Il coworking rurale nel piccolo borgo: ‘Treballu’ a Laconi apre le porte ai ‘nomadi digitali’

Andrea Tramonte

Gli spazi si trovano nel centro storico di Laconi in una casa che era parte del palazzo Aymerich: un cortile, un open space, una cucina e alcune camere da letto. Muri in pietra e un’atmosfera informale che cerca di trasmettere i valori del luogo: condivisione, comunità e lentezza. Treballu è un coworking e coliving rurale nato nel 2019 per impulso di un trentaduenne del paese, Carlo Coni, che nella vita si occupa di progettazione europea (nel campo della mobilità giovanile) e da anni si è abituato a lavorare da remoto, viaggiando di continuo ma con la ferma intenzione di non andarsene via dall’Isola. L’idea era quella di creare uno spazio di lavoro nel suo borgo che fosse in grado non solo di attirare persone da tutto il mondo, ma anche di avere un impatto sociale all’interno della comunità. Tutto è partito nel 2015 ma solo nel 2019 il progetto è entrato a pieno regime, con un aiuto inaspettato pochi mesi dopo: lo scoppio della pandemia, che per due anni ha rivoluzionato la vita lavorativa di migliaia di persone che all’improvviso si sono trovate a dover lavorare da casa. “La solitudine dello smart working esisteva anche prima del Covid – dice Carlo – ma certo la pandemia ha amplificato la situazione. Mi sono chiesto: perché non provare qui a creare uno spazio di lavoro e di vita in grado di attirare persone da tutto il mondo?”. 
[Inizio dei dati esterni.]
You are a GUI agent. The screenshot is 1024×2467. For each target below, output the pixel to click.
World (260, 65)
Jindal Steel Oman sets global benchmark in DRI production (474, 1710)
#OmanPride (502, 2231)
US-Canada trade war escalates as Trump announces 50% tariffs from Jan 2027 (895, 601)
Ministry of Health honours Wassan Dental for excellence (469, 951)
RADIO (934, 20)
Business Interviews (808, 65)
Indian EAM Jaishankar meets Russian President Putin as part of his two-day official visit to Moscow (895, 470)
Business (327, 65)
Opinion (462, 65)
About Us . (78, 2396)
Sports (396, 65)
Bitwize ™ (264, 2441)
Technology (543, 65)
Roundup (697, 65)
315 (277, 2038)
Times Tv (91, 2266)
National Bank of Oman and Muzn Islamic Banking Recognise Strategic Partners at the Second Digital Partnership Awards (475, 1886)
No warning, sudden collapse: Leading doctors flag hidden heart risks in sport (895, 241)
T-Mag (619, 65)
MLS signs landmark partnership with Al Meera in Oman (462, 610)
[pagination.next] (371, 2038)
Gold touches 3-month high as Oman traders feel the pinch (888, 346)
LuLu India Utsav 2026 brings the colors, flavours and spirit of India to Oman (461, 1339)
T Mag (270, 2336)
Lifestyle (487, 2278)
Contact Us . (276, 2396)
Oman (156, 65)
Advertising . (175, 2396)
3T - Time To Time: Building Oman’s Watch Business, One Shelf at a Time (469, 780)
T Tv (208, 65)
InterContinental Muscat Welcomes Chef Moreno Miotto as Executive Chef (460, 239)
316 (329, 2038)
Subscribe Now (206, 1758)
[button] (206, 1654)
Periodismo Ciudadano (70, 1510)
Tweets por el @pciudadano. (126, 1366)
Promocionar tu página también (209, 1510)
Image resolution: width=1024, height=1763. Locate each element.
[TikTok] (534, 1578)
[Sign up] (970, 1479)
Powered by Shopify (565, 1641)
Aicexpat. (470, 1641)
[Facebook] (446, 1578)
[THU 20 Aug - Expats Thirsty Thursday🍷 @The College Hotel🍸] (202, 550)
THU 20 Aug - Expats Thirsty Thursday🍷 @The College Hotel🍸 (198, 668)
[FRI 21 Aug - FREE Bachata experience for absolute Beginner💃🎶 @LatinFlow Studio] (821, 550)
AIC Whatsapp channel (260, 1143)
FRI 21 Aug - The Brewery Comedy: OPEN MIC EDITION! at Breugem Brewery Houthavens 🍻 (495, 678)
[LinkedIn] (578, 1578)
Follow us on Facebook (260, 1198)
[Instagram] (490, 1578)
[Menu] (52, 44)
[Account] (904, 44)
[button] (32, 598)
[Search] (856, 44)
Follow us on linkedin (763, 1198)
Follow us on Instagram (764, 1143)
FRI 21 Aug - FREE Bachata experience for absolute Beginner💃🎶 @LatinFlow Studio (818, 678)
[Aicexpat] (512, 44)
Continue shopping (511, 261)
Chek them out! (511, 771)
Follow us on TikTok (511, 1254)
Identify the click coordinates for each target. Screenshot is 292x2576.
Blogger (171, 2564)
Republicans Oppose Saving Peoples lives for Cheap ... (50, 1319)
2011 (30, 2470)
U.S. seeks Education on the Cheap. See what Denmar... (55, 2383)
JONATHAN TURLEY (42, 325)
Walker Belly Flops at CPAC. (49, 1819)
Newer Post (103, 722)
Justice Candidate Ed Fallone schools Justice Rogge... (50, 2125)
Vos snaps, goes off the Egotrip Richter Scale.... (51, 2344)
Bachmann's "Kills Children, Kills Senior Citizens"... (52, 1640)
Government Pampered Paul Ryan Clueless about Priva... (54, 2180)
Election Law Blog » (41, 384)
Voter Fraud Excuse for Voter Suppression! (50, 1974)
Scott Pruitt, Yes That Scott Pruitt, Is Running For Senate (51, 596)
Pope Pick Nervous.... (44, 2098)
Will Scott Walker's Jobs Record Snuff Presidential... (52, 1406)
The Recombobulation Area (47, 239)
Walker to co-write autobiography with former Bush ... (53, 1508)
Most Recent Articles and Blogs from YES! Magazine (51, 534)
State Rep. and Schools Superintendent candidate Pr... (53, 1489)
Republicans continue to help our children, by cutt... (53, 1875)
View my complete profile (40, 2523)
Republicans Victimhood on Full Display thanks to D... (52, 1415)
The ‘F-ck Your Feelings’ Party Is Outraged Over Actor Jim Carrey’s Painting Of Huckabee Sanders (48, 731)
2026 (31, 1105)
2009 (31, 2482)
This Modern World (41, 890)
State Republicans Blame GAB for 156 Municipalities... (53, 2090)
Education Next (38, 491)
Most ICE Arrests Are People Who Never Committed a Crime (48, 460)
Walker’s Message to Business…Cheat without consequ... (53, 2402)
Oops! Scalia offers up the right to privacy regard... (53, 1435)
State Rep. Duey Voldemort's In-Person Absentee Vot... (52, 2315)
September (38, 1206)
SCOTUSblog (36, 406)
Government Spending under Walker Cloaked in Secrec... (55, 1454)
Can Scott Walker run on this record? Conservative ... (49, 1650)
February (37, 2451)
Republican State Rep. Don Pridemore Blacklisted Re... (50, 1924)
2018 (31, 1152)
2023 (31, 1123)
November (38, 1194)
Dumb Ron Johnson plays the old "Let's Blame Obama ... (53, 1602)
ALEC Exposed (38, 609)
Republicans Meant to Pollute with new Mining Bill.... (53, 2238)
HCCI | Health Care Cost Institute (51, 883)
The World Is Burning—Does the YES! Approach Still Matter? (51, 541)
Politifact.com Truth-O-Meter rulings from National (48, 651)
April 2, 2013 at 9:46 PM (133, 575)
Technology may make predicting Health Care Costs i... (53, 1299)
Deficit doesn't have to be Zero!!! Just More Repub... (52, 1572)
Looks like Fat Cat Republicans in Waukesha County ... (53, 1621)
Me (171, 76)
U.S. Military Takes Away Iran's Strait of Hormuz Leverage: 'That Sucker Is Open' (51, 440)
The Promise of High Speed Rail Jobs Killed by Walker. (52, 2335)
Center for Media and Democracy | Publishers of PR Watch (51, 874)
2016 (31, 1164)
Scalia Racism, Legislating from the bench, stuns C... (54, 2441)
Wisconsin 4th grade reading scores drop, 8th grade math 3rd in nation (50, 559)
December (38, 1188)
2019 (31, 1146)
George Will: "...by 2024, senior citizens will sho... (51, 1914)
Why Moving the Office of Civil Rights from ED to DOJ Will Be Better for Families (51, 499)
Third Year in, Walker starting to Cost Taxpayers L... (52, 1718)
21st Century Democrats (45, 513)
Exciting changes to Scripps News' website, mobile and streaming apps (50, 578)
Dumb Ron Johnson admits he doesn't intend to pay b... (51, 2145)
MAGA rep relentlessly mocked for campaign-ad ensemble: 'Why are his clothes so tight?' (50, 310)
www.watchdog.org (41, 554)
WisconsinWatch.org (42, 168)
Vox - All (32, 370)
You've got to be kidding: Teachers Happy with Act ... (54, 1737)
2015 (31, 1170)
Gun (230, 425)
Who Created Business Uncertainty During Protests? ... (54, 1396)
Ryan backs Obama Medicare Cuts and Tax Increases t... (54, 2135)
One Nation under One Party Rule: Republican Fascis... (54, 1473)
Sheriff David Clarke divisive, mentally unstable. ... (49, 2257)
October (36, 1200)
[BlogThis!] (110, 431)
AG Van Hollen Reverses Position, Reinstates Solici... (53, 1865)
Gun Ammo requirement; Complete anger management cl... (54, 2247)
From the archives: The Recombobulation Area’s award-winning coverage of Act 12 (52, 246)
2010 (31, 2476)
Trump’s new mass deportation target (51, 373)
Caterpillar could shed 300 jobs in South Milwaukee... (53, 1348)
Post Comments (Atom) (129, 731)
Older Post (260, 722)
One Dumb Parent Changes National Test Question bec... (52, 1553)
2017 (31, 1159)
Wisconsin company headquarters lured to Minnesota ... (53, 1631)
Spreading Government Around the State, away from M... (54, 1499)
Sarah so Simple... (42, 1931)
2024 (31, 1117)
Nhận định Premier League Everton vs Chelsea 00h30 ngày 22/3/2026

Attualmente da Treballu c’è un ‘nomade digitale’ tedesco che prima per andare in ufficio era costretto a spostamenti di mezz’ora, all’andata e al ritorno: ora in pochi minuti raggiunge la sua postazione e inizia a lavorare. Lo stesso vale per alcuni ragazzi del Nord Europa ospiti della struttura. A giugno arriveranno persone dagli Stati Uniti, dal Canada e dall’Australia. Le sale adibite a uffici sono state trasformate in camere da letto per ospitare chi vuole vivere a Laconi e lavorare nello spazio. Per il resto ci si appoggia ad altre strutture del paese. “Ci siamo resi conto di avere la necessità di portare nuove persone nel progetto per avere una contaminazione costante dall’esterno. E l’idea progettuale evolve di continuo”. La questione dell’impatto positivo all’interno del paese è dirimente. “Non vogliamo spingere sul turismo e provare ad attirare le persone in quest’ottica – precisa -. Cerchiamo di rivolgerci più alla comunità locale, di mettere al centro le persone: cerchiamo di farci scegliere perché qui c’è una interazione personale e professionale unica, insieme a una esperienza di vita che non puoi fare altrove”. Il modo per dare impulso alla vita del borgo è anche quella di portare avanti iniziative culturali e laboratori indirizzati alla cittadinanza. Ci sono le “Storie dal vicolo”, una serie di appuntamenti estivi ospitati dal cortile di Treballu con presentazioni di libri, concerti e proiezioni. Poi c’è “Fucine creative”, dei laboratori di comunità che servono a condividere competenze su argomenti che possono andare dalle criptovalute alla costruzione di cestini sardi. 

“Siamo un po’ contro la filosofia del borgo come nuovo eldorado dello stile di vita lento – spiega Carlo -. Molti interpretano i piccoli paesi come luoghi turistici ideali. Ma la questione determinante è come dare servizi alle persone che vivono nel paese 365 giorni all’anno. Portare persone da fuori significa avere uno scambio costante di idee e professionalità che può far crescere il contesto. Valorizzare il fatto che qui ci sono persone che vogliono dare un contributo al territorio, a questo piccolo pezzo di mondo”.